A thousand years ago people in Africa, Europe and America would have been different species.
To: realpatriot71
Whew! Now that that's been figured out, explain the origin of symbiotic relationships?
To: tallhappy
Speciate is intransitive. I should have said transitive verb, implying an actor. Does something cause speciation? Can you cause speciation? Or does the organism just spontaneously speciate because it is speciation time?
To: realpatriot71
Let us assume for a moment that macroevolution does exist. Let us also assume for a moment that the big bang theory is true. Hold on there you creationists, don't click the "post reply" button just yet. Prior to the big bang, there must have been something to go BANG, and there must have been some mighty force to ignite that something that went bang. Let us also assume that the creator of that something and the ignitor of that something was a force that some have come to know as a GOD. This creative power (a GOD in this example) could have devised a scheme that we refer to as macroevolution, as the mechanism that leads to the human. The point of evolution where the human emerged could have well been preordained. This still would be creation would it not?
To: realpatriot71
Family portrait of my brine shrimp.
To: realpatriot71
This usually results in the two species being genetically different because of breeding only within the immediate group. For people who believe that man originated from one Adam, could this not explain the differences among people groups?
27
posted on
02/07/2002 10:06:49 AM PST
by
twigs
To: tallhappy
A thousand years ago people in Africa, Europe and America would have been different species
This would be true if when these humans met they did not breed. Separate species when placed together will not breed with each other for various reasons as mentioned before. Humans, being rational, can choose not to breed, but we obviously can.
To: realpatriot71
Where are you getting this revisionist definition?
To: twigs
For people who believe that man originated from one Adam {and Eve}, could this not explain the differences among people groups?

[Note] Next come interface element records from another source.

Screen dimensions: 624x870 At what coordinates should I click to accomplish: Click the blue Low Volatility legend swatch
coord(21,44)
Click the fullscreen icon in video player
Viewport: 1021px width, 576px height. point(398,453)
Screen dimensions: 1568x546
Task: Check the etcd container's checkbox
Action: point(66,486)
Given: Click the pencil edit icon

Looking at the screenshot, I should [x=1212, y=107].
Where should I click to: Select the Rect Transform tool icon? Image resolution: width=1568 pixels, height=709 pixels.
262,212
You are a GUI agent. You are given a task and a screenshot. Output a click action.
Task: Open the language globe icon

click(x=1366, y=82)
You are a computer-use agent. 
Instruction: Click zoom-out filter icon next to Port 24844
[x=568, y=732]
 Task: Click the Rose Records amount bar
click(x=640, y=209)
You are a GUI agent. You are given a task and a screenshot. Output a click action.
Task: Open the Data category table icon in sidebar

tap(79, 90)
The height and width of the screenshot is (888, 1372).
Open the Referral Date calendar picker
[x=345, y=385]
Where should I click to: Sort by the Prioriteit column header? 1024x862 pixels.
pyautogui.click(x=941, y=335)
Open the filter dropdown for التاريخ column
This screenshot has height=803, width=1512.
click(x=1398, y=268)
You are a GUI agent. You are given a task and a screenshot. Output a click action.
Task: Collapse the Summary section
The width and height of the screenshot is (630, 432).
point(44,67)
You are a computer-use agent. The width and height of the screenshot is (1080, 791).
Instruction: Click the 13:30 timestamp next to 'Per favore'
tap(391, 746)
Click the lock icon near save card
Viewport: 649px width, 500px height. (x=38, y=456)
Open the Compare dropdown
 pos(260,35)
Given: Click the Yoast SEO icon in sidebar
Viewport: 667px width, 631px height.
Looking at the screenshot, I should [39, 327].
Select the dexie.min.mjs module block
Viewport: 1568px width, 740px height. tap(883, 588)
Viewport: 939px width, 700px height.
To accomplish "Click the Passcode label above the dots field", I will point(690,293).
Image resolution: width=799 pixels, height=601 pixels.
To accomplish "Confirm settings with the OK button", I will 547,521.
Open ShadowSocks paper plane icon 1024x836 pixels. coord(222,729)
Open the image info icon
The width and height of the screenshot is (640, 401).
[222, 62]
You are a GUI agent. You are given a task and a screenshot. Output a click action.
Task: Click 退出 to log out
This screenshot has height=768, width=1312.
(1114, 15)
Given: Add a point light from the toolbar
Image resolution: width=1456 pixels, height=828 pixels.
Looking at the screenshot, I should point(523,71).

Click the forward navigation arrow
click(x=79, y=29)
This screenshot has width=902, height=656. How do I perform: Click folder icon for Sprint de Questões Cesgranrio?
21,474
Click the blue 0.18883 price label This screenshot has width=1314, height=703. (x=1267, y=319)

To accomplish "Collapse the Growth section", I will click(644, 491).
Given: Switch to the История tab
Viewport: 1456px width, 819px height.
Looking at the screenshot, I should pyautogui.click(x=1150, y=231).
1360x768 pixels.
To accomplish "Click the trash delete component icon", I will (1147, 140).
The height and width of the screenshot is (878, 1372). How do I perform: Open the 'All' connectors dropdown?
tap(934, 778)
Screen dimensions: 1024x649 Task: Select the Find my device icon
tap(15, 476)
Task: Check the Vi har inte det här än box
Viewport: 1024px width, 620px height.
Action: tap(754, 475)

Yes it can explain the differences.
To: tallhappy
It's not revisionist. What is your problem with it?
To: realpatriot71
Thank you. How long do you think such change as we see it today would take in man?
32
posted on
02/07/2002 10:13:21 AM PST
by
twigs
To: realpatriot71
If this is acceptable, it would seem that over millions of years there would have been more numerous and wider varying mutants.
33
posted on
02/07/2002 10:13:38 AM PST
by
cynicom
To: ThinkLikeWaterAndReeds
Yes that would be creation. However, the creation account mentioned in the Bible tells of a fully formed man, not an evolved men.
To: realpatriot71;ijcr
See:
Annu Rev Pharmacol Toxicol 2002;42:181-208 Molecular basis of environmentally induced birth defects. Finnell RH, Waes JG, Eudy JD, Rosenquist TH.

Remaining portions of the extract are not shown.